● **Given records**
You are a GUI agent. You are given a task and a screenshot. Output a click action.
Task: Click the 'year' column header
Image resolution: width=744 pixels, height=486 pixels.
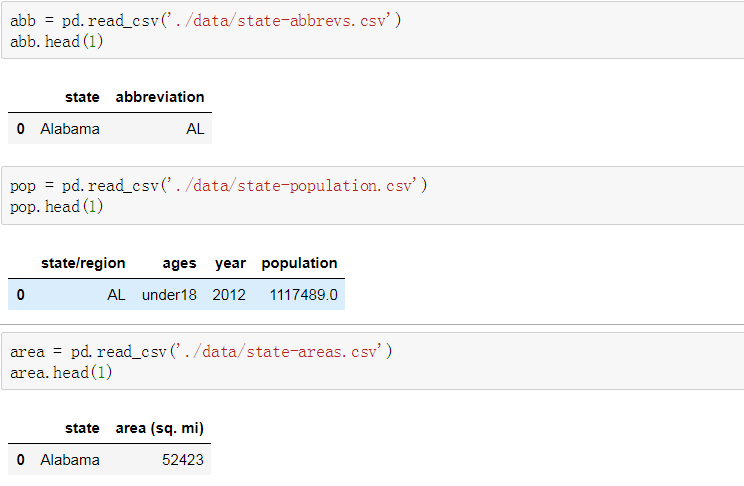230,263
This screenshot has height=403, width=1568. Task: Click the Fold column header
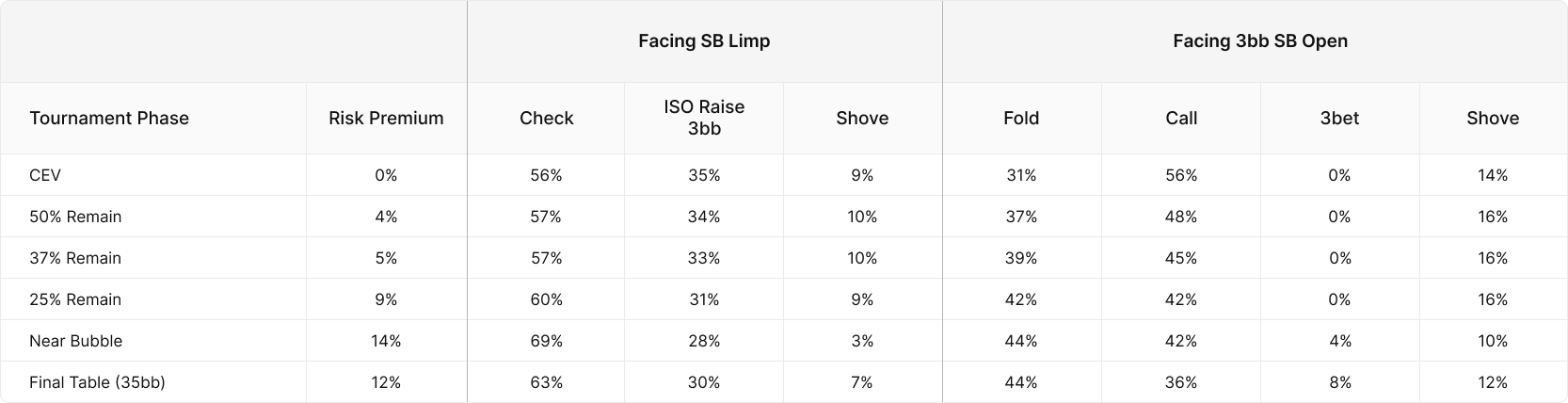pyautogui.click(x=1021, y=118)
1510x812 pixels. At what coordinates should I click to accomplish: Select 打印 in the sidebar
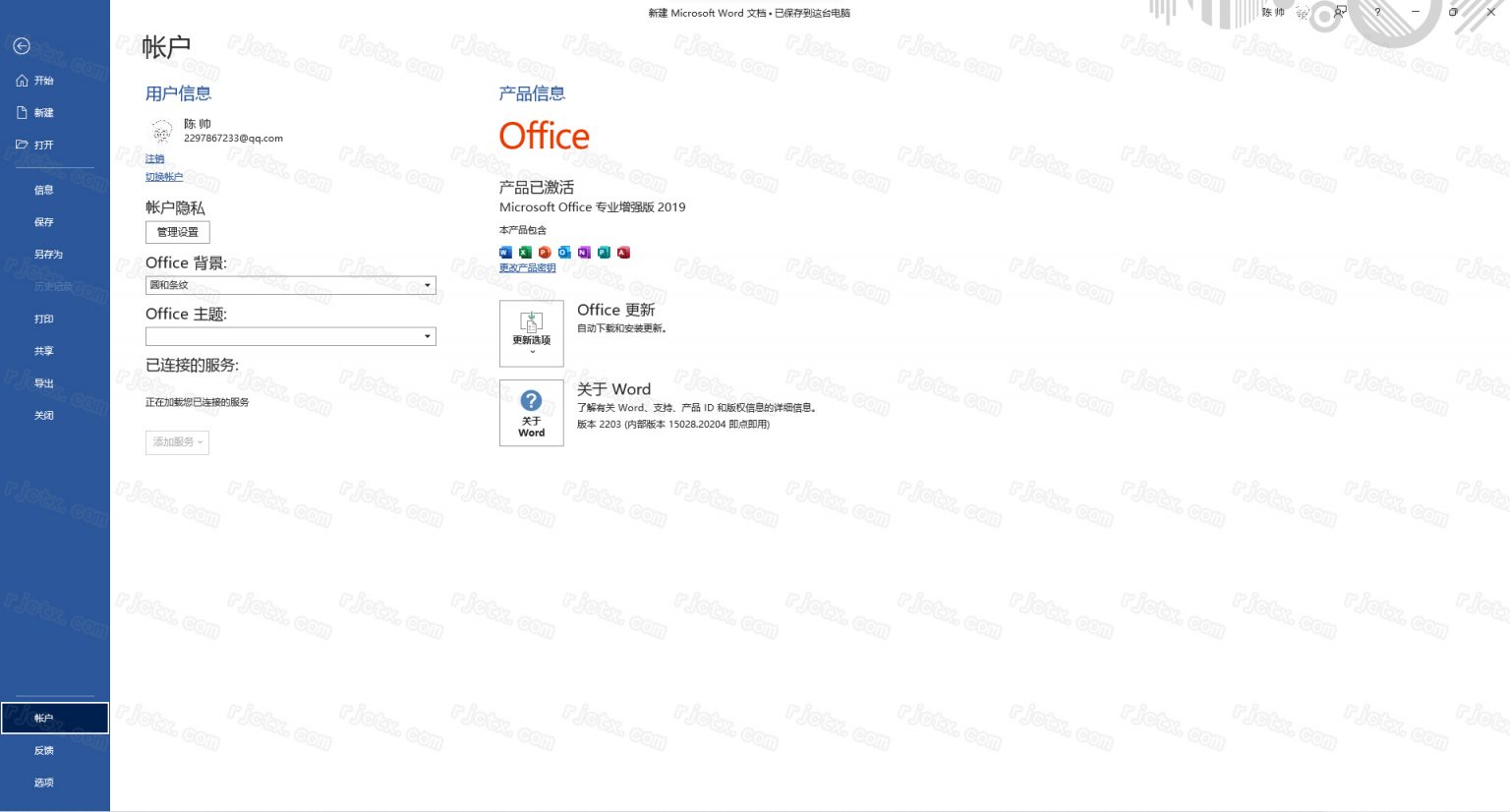(43, 318)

● **What the task requires**
The result should be a precise copy of all the entries, free of pictures.

● **Task output**
You are a GUI agent. You are given a task and a screenshot. Output a click action.
Task: Click the 'year' column header
Image resolution: width=744 pixels, height=486 pixels.
230,263
This screenshot has height=403, width=1568. Task: Click the Fold column header
pyautogui.click(x=1021, y=118)
1510x812 pixels. At what coordinates should I click to accomplish: Select 打印 in the sidebar
(43, 318)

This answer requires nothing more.